The Central Bank had resorted to tawarruq — where an asset is brought at a marked-up price, to be paid at a later date, and sold immediately to raise cash — in place of the more traditional Islamic bonds known as Sukuk, because Kuwait is still in the process of completing the legal structure needed to issue sukuks.

In mid-March of this year Kuwait also sold $8 billion of five- and 10-year bonds on the international market, its first such sale in over two decades. Other countries in the Gulf Cooperation Council, including Qatar, Saudi Arabia and Oman, as well as Abu Dhabi, have already sold bonds or taken syndicated loans to finance their budget shortfalls. Though fashionably late in approaching the global debt market, Kuwait’s recent bond issue was well-received by investors. 

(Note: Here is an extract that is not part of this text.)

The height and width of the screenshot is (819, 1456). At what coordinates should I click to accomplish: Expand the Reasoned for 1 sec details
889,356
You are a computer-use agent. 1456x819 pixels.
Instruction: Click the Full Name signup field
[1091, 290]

According to Reuters, international demand for the bond was strong, attracting $29 billion in bids, despite its pricing coming close to current yields on Abu Dhabi bonds — regarded as the safest in the region. Interest in Kuwait’s bonds were based on the country’s solid investment grade rating and its much better fiscal shape relative to other GCC states, as well as the scarcity of attractive investment quality bonds on international markets.

In total, Kuwait sold $3.5 billion worth of five-year bonds at a rate of just over 2.8 percent (Abu Dhabi's five-year bonds are currently yielding just under 2.6%) and $4.5 billion worth of ten-year bonds at an initial 3.62 percent. In a further indication of the degree of market confidence in Kuwait sovereign position, US and European investors accounted for about 70 percent of the bonds bought. Though it gave no schedule for future issuance, a Kuwait government source said that new bond issues would hinge on the country’s future financing needs and budget deficits.

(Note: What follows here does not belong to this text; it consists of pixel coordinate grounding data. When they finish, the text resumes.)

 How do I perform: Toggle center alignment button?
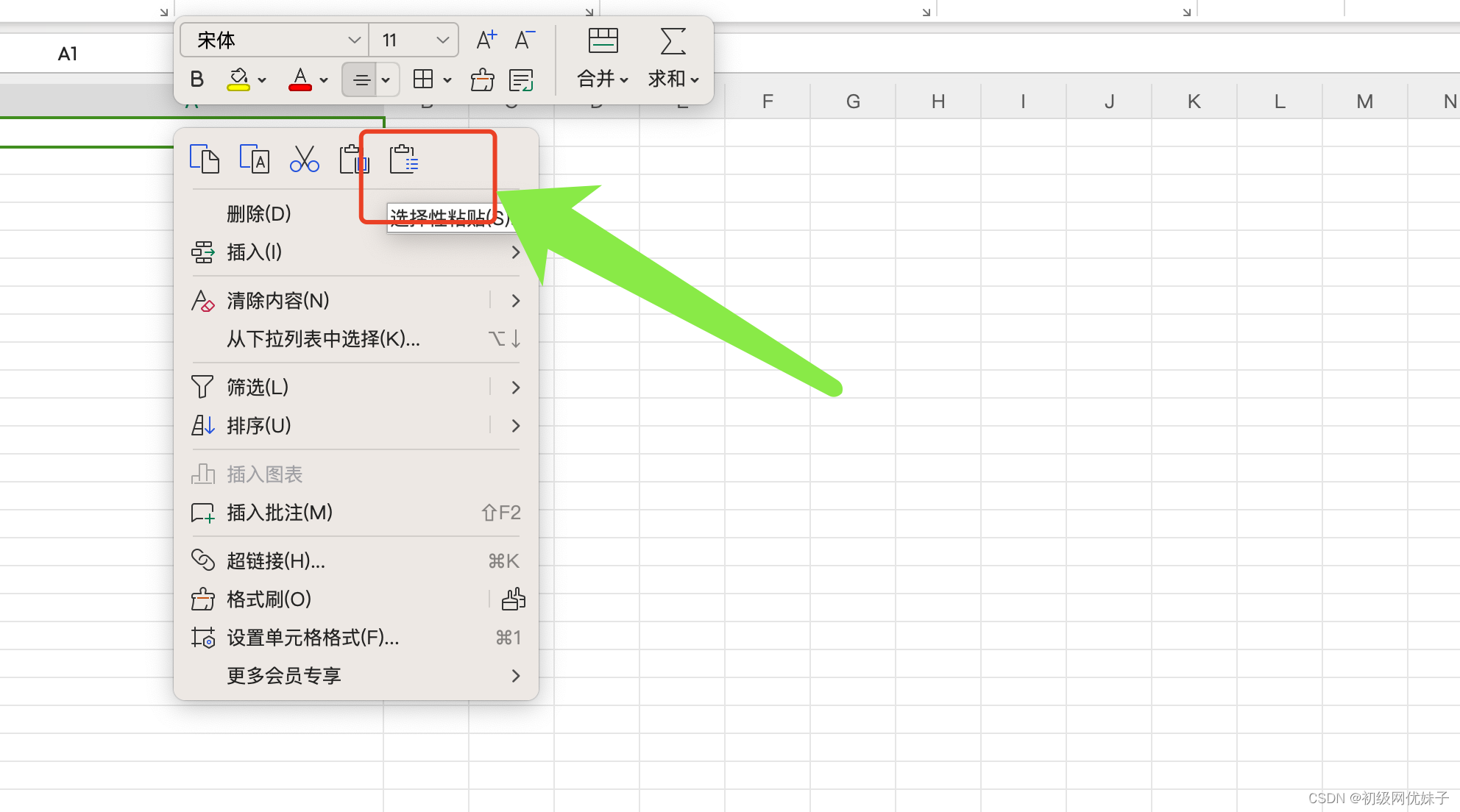click(x=361, y=79)
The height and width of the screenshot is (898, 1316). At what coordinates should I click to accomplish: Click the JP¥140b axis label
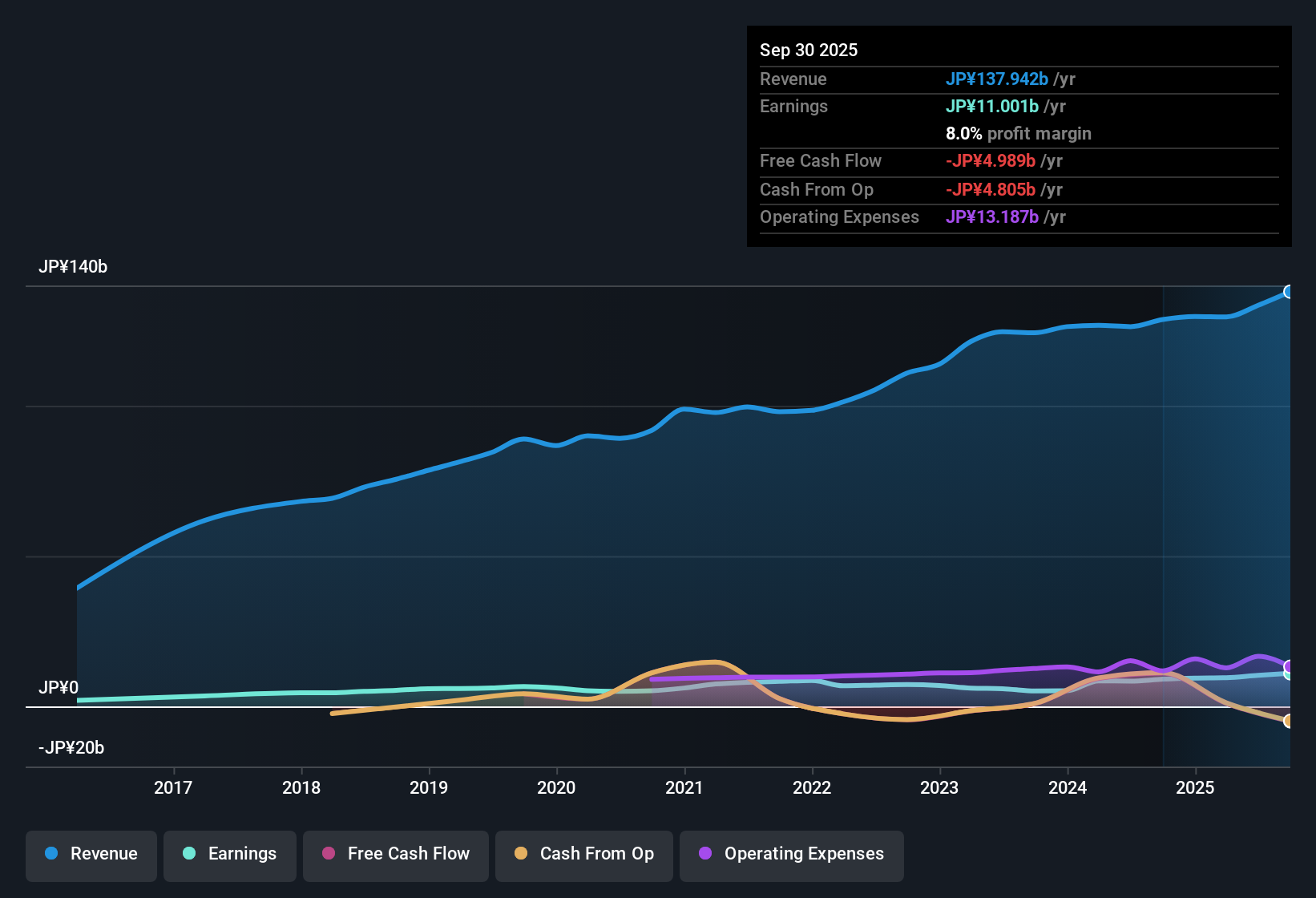pos(74,267)
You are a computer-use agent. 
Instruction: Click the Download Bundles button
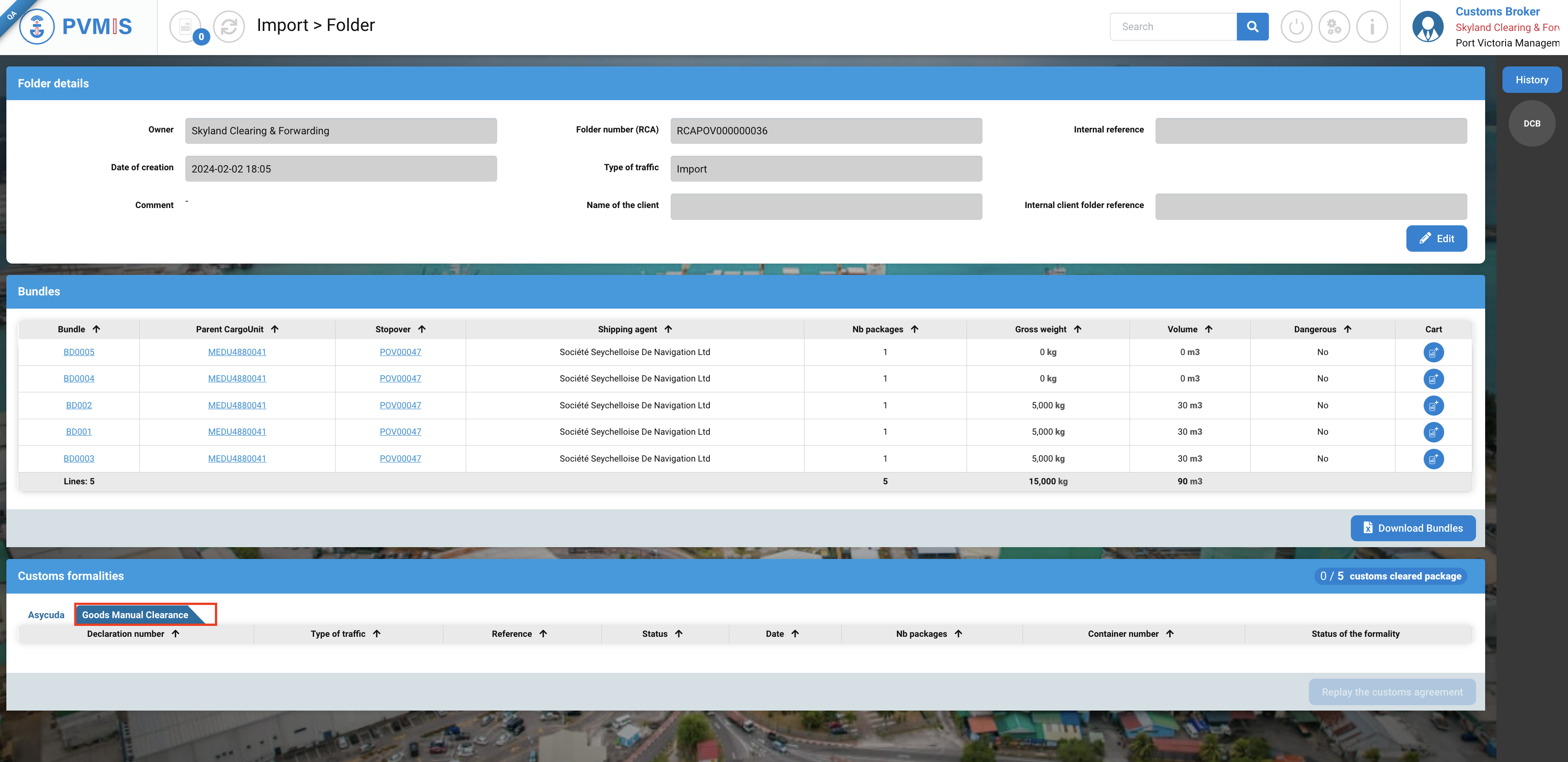(x=1412, y=528)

Answering queries raised at the Kuwait Financial Forum, Minister Al-Saleh revealed that Kuwait’s ’road-map’ aimed at  rectifying imbalances in the economic structure included diversifying economic activities, stabilizing current account, the State budget and shoring up the labor market. He reiterated that the government was determined to press ahead with full-scale economic and financial reforms regardless of the status of oil prices.

The government’s plan aimed at economic sustainability calls for privatization and boosting the private sector, as well as encouraging the growth of the non-oil sector in a bid to wean the economy away from its over-reliance on income from hydrocarbon revenues.

The State is also increasing its financial commitments to investment spending from 3.5 percent of GDP this year to 4 percent next year, said the minister. Urging the banking sector to contribute more to funding development ventures in the country, the minister disclosed that investment spending, including private expenditure in the State development schemes till 2020, amounted to around KD34 billion.

For his part the Chairman of Kuwait Banking Association Majed Issa Al-Ajeel said the forum was held to bring together financial and monetary policy makers with representatives from the banking and financing sectors so as to hold interactive dialogues, reach practical results and promote joint efforts in keeping with current developments on various levels. He added that the timing of the forum was also of special significance given the rapid economic changes taking place in the region following dwindling oil revenues that had impacted government budgets and compelled the issuance of international and domestic debt instruments.

Kuwait’s economy is projected to barely grow in 2017 from the 2.5 percent in 2016 and oil, which accounted for 88.3 percent of the State’s revenues in fiscal year 2016-2017, is expected to hover around $50 per barrel for much of 2017. Given these conditions, the country needs to urgently implement economic reforms, remedy the financial sector, boost private sector, rationalize government expenditure and improve performance, or annual budget deficits and debt issuances could become the norm rather than an exception.